Na nota, a Diretoria recorda que, no dia 30 de janeiro de 2026, graças à mediação da CEDEAO com o apoio do Senegal, foi possível assegurar a transferência do Presidente da Assembleia Nacional Popular, Domingos Simões Pereira, da esquadra policial para a sua residência. O mesmo processo permitiu ainda o regresso de Fernando Dias da Costa à sua casa, depois de um período sob proteção na Embaixada da Nigéria, em Bissau.
Para a campanha de Fernando Dias, este desenvolvimento não representa, contudo, uma verdadeira libertação. “Esta mudança não significa liberdade”, sublinha o comunicado, acrescentando que Domingos Simões Pereira “continua privado dos seus direitos, agora sob um regime de detenção arbitrária em sua própria casa, sem qualquer fundamento legal ou mandato judicial”. A Diretoria considera que a situação configura uma clara violação do Estado de Direito.
No documento, a campanha afirma que a prisão de Domingos Simões Pereira, que já se prolongou por mais de dois meses, constitui um ato de perseguição política por parte dos autores do golpe.

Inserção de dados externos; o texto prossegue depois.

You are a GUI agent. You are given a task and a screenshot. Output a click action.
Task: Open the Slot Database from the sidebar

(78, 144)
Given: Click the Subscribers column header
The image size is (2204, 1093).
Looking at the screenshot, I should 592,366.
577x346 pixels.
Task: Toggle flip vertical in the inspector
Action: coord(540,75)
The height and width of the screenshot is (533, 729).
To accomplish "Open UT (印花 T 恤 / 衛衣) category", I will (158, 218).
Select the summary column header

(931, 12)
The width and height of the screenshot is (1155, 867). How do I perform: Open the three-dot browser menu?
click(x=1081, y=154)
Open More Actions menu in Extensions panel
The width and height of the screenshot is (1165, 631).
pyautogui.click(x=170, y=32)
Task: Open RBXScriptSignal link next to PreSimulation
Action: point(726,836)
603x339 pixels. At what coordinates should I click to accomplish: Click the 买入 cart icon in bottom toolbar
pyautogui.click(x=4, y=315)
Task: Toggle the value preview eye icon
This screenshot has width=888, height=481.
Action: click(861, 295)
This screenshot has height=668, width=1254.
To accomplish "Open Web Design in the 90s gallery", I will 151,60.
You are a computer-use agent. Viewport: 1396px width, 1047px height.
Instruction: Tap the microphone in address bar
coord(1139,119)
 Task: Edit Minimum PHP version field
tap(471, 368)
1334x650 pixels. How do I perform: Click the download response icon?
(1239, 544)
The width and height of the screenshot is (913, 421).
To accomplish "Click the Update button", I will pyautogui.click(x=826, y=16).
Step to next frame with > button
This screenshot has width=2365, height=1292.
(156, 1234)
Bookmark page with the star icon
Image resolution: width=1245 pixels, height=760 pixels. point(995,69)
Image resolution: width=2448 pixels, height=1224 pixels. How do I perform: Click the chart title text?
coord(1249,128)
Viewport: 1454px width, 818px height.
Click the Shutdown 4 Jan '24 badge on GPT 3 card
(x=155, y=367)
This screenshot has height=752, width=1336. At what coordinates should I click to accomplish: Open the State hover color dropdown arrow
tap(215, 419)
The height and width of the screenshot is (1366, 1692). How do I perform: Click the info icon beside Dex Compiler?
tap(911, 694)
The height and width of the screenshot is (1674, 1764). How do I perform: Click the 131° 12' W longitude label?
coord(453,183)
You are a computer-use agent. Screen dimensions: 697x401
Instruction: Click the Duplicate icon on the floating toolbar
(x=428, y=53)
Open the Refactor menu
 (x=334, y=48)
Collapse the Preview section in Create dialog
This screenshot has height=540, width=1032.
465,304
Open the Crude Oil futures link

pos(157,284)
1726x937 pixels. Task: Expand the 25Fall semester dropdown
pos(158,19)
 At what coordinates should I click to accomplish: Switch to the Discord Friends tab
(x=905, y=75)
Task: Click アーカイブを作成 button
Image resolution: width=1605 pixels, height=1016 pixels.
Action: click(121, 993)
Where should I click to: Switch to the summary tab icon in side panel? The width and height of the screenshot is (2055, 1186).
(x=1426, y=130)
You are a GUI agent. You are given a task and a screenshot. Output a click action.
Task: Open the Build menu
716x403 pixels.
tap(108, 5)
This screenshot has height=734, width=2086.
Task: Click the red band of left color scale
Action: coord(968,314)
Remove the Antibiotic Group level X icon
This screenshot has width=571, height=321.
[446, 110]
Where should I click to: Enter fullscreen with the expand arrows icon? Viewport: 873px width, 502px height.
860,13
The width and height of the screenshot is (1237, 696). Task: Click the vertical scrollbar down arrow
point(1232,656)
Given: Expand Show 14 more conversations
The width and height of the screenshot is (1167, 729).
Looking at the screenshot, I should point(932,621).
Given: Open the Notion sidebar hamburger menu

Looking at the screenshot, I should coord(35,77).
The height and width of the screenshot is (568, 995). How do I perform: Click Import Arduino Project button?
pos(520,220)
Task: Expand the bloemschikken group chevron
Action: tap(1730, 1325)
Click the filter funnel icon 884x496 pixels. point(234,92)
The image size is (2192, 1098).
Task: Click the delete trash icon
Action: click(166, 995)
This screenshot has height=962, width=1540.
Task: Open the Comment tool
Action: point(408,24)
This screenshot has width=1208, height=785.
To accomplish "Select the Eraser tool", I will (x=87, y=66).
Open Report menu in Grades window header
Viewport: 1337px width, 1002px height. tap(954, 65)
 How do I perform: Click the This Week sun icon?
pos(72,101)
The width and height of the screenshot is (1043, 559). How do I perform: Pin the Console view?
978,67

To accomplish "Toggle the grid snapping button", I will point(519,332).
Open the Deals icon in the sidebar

Segundo a nota, esta perseguição é motivada pelo resultado eleitoral alcançado pelo Presidente eleito e pelo receio do impacto da sua liderança no atual xadrez político nacional. “A sua prisão é um ato deliberado de repressão política”, lê-se.
A Diretoria Nacional de Campanha rejeita de forma veemente qualquer tentativa de formação de um chamado “governo de transição” que não resulte da vontade soberana do povo e que seja imposto pela força das armas. Para a campanha, qualquer solução construída fora do sufrágio popular carece de legitimidade política e jurídica.
No comunicado, a Diretoria reafirma que Fernando Dias da Costa é o vencedor das eleições presidenciais de 23 de novembro de 2025, resultados que, segundo sustenta, foram validados pela CEDEAO, pela União Africana e pela comunidade internacional. Nesse sentido, sublinha que “qualquer solução que não passe pelo reconhecimento deste resultado e pelo seu imediato empossamento é ilegítima e inaceitável”.
A campanha denuncia ainda que a chamada transição anunciada pelas autoridades militares não só desrespeita a vontade dos guineenses, como ignora as decisões emanadas das Cimeiras da CEDEAO realizadas a 27 de novembro e a 14 de dezembro de 2025. Para a Diretoria, estas resoluções continuam plenamente válidas e devem ser cumpridas sem ambiguidades.
Entre as exigências apresentadas, a Diretoria Nacional de Campanha reclama a manutenção da força militar da CEDEAO na Guiné-Bissau, a ESSMGB, bem como a disponibilização imediata de dispositivos de segurança aos principais dirigentes e apoiantes da candidatura do Presidente eleito. Exige igualmente a libertação imediata e incondicional de Domingos Simões Pereira e de todos os presos políticos, com garantias efetivas da sua segurança e da sua plena liberdade de ação política.
“A nossa luta é pela democracia, pela legitimidade e pela dignidade do povo guineense”, conclui a nota, acrescentando que a campanha não descansará enquanto a vontade expressa nas urnas não for plenamente restaurada e respeitada.